8. *Old Fustic (Cr.).

16. *Xanthaurin (Cr.). Composition not published.

NOTES. The brownish-red given by Alizarin Orange W with chromium mordant becomes, during the first 'fading period,' distinctly bluer in shade, and hence apparently darker; the altered colour then fades so slowly that even after a year's exposure the faded colour appears almost as dark as the original.

The azo colours in this class which have been dyed on chromium mordanted wool leave, at the end of a year's exposure, faded colours of greater body and fulness than those applied without mordant; this is no doubt due to the inferior fastness of the latter, the faded colours of which are covered with a thin layer of perfectly bleached fibres.

All the artificial azo-mordant-colours in this class were fixed with aluminium as well as chromium mordant, and found to be equally fast to light. They were also applied with a tin mordant, but only in a few cases were satisfactory level colours thus obtained, and these seemed to be inferior to those applied with an aluminium mordant, in point of brilliancy as well as of fastness to light.

SILK PATTERNS.

Most of the foregoing colours were also dyed on silk, and the patterns were exposed to light along with those on wool. The relative fastness of the various colours was, for the most part, the same as on wool, the differences observed being too unimportant to necessitate a special classification for silk. In Class IV., Yellow for wool A F (Cr.) proved to be much more fugitive on silk, whereas Chrysamin R and G, Titan Yellow R and Y, Oriol, Cresotin Yellow R and G, and Chrysophenin appeared to be somewhat faster. In Class III. the same remark applies to Cotton Yellow G.

The Indian dye-stuff Kamála was an additional one applied to silk, and found to belong to the fugitive class, being very little faster than Annatto.

GENERAL OBSERVATIONS.

The first thing which strikes one when examining these orange and yellow patterns is the comparatively large number of satisfactorily permanent colours.

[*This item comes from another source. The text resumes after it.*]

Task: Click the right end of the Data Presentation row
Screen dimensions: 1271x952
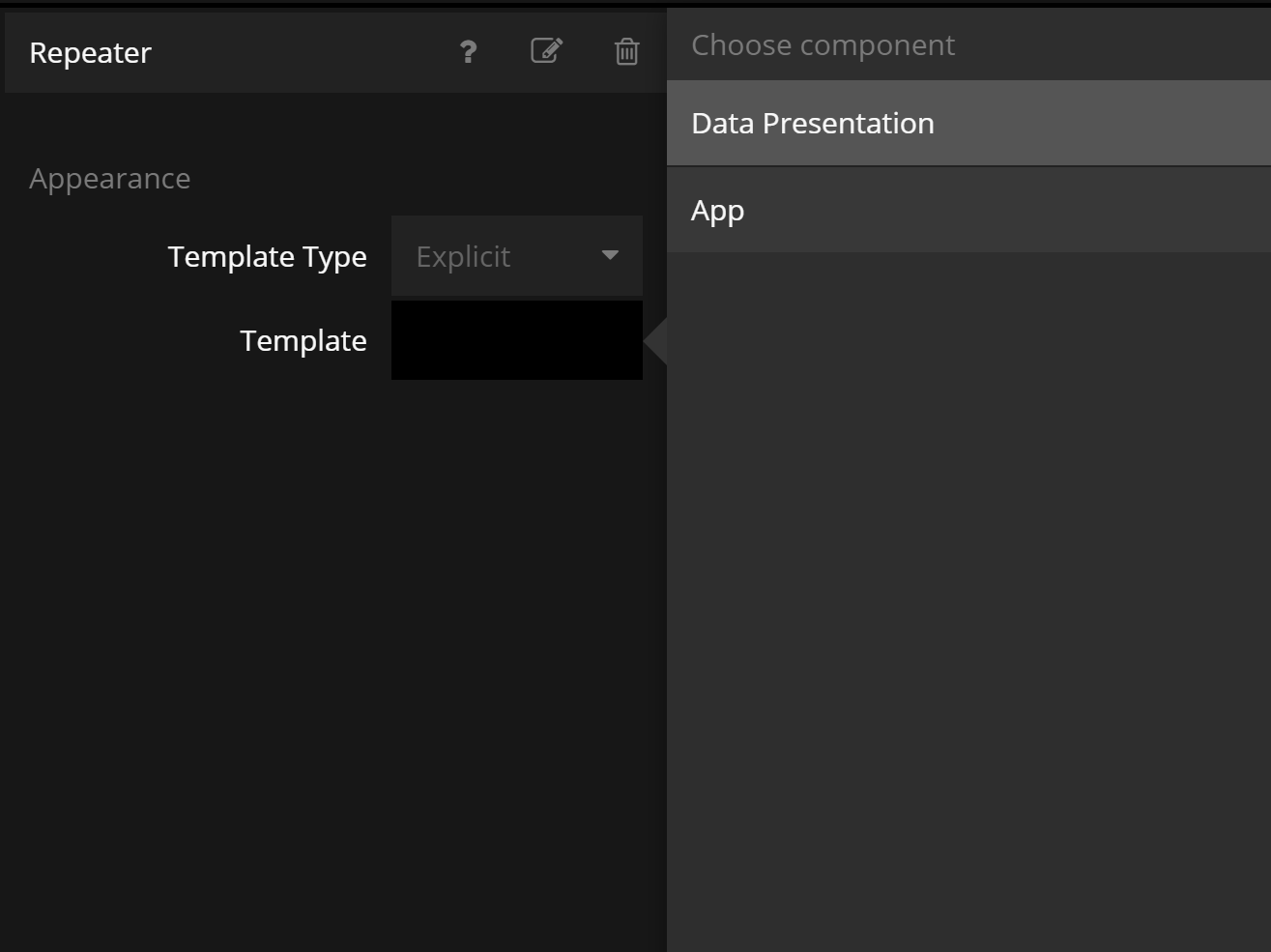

In the more or less fugitive class are to be found all the basic colours, all the nitro-phenols, with the exception of Palatine Orange, and all the bright yellows derived from the natural colouring matters by means of aluminium and tin mordants, with the exception of those obtained from Weld. Comparatively few azo colours are met with in this group.

The marked alteration in colour from yellow to orange shown in the case of Picric Acid has long been known, and is ascribed to a reducing action of the light. The equally striking change from orange to brown, shown by Aurantia, does not, however, seem to have been previously recorded.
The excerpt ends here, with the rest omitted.